Task statement.
Put each line of the data below into a Markdown table with the columns Row and Line, numbering the rows and leaving out blank lines.

## START Source material

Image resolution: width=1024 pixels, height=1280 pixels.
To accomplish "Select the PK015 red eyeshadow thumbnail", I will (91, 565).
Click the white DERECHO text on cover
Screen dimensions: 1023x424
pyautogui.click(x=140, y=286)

## END Source material

Task output.
| Row | Line |
|---|---|
| 1 | Image resolution: width=1024 pixels, height=1280 pixels. |
| 2 | To accomplish "Select the PK015 red eyeshadow thumbnail", I will (91, 565). |
| 3 | Click the white DERECHO text on cover |
| 4 | Screen dimensions: 1023x424 |
| 5 | pyautogui.click(x=140, y=286) |